Historically, James has been an early adopter for the JMAP specification, and a first partial implementation was conducted when JMAP was just a draft. But with time, the IETF draft went with radical changes and the community could not keep this implementation up to date with the spec changes.

As of summer 2019, JMAP core (RFC 8620) and JMAP mail (RFC 8621) have been officially published. Thus we should implement these new specifications to claim JMAP support.

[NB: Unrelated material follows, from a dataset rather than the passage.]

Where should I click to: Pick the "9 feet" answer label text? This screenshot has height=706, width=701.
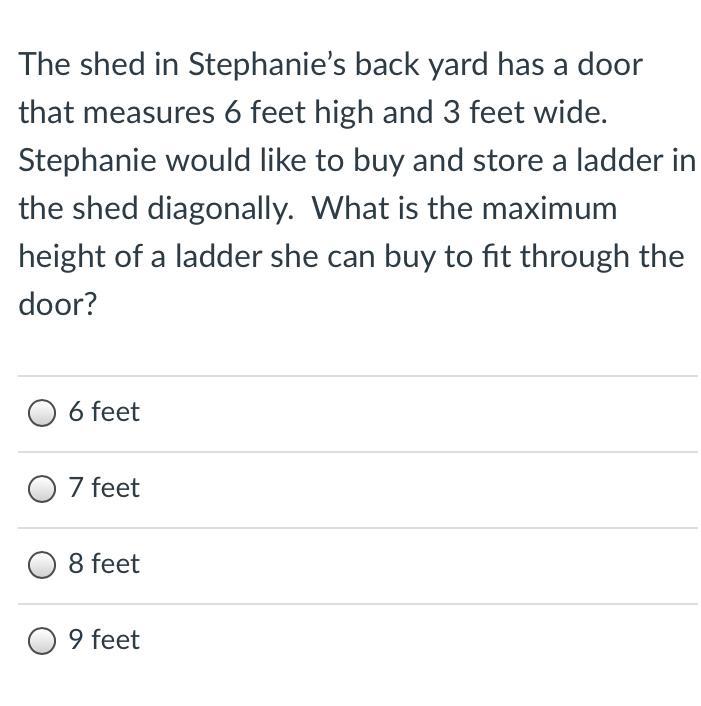pos(104,639)
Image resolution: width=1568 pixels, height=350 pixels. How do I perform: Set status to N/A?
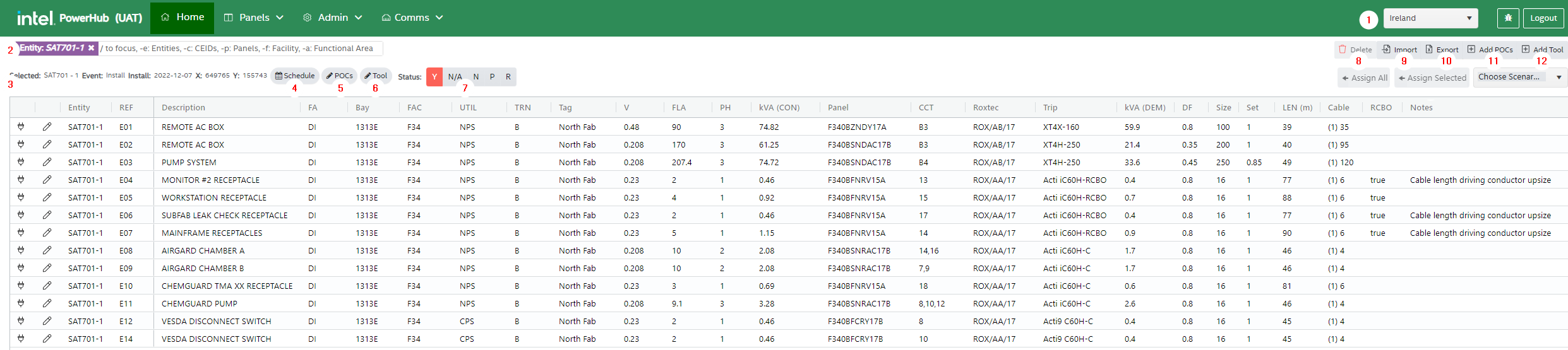click(455, 77)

We need to keep in mind though that part of the community actively relies on the actual ‘draft’ implementation of JMAP existing in James.

Decision

We decided to do as follow:

  • Rename packages server/protocols/jmap* and guice packages server/container/guice/protocols/jmap* to jmap-draft. JMAPServer should also be renamed to JMAPDraftServer (this has already been contributed here, thanks to @cketti).
  • Port jmap-draft to be served with a reactive technology
  • Implement a JMAP meta project to select the JMAP version specified in the accept header and map it to the correct implementation
  • Create a new jmap package
  • Implement the new JMAP request structure with the echo method
  • Implement authentication and session of the new JMAP protocol
  • Implement protocol-level error handling
  • Duplicate and adapt existing mailbox methods of jmap-draft to jmap
  • Duplicate and adapt existing email methods of jmap-draft to jmap
  • Duplicate and adapt existing vacation methods of jmap-draft to jmap
  • Support uploads/downloads

Then when we finish to port our existing methods to the new JMAP specifications, we can implement these new features:

  • Accounts
  • Identities
  • EmailSubmission
  • Push and queryChanges
  • Threads

We decided to support jmap on top of memory-guice and distributed-james products for now.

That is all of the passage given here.